Il Parma ricorda Zola e Stoichkov
Il Parma rievoca il 1925, la sua prima partecipazione in massima serie e poi ripropone la terza maglia “spray” del 1995/96, quando Zola e Stoichkov vestivano Puma in una squadra costruita all’epoca per provare a vincere lo scudetto. Il Milan riporta il diavoletto sul petto: debuttò sulle divise rossonere subito dopo il 10° scudetto per sparire con l’arrivo di Berlusconi. La Juventus reintroduce il rosa, il colore delle origini. La Fiorentina cita il periodo di Batistuta, Rui Costa e Trapattoni, l’Udinese la storica stagione in Champions. La Roma riprende i toni caldi dell’epoca di Totti e Völler.
Il Bologna cita Árpád Weisz
È un movimento che fa leva sul ricordo condiviso. Ma non è solo una questione di estetica. In un calcio in cui il giocatore bandiera è diventato una rarità, le società hanno bisogno di nuovi strumenti per tenere vicino il tifoso. E la maglia è diventata il veicolo più diretto. Frasi che diventano slogan vengono inserite nei colletti — “Lo squadrone che tremare il mondo fa” per il Bologna, “Fratelli e sorelle del mondo” per l’Inter, “Emozioni neroverdi” per il Sassuolo — e simboli locali nascosti nei dettagli, come le foglie sarde del Cagliari, i marmi del Torino e i mosaici della Lazio. Per rafforzare l’identificazione con il tifoso-cliente.

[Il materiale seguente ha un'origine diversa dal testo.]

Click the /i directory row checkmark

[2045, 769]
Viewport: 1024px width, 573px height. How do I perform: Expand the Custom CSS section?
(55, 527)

Le maglie si presentano sui social
Il 2025 è anche l’anno delle campagne social, girate come mini film: il Genoa che sfila per i carruggi su una Vespa, il Cagliari tra le querce secolari e il Napoli declinando la tradizione teatrale partenopea. È la narrazione visiva a dominare. E ogni lancio diventa contenuto da condividere e taggare. Anche questo è un segno del tempo: la maglia è diventata un oggetto culturale, non solo tecnico. Si indossa anche fuori dallo stadio, si colleziona, si interpreta.
Un mercato da 5 miliardi
Ma quanto vale questo enorme circo che vende emozioni da indossare? Secondo uno studio di Sponsoring Extra del 2023, il mercato globale delle maglie da calcio produce un giro d’affari di oltre 5 miliardi di euro e cresce in media dell’8% all’anno. Ma se oggi l’Asia è l’El Dorado del mercato delle divise da calcio, in Italia il potenziale resta alto ma inespresso. C’è un’area dove il nostro Paese è in netto ritardo: il licensing. Pochi club sanno usare il proprio marchio oltre il calcio, legandolo a prodotti di largo consumo. Un’eccezione interessante è il Como, che sta costruendo un’identità globale attraverso il merchandising: collezioni firmate Rhude, partnership con Hublot e Bric’s, perfino una vetrina da Harrods a Londra. Nella squadra più alla moda della serie A, dove sfilano Hugh Grant e Keira Knightley, anche lo store online sembra una boutique. A proposito: realtà come Barcellona o Bayern hanno trasformato i propri negozi in veri concept store che oltre a vendere prodotti brandizzati offrono spazi e occasioni di intrattenimento. Al contrario, molti club italiani faticano ancora a strutturare una filiera di prodotto efficace, mentre devono fronteggiare il mercato parallelo del falso, che offre ai tifosi un’alternativa — illegale — ma a portata di tasca.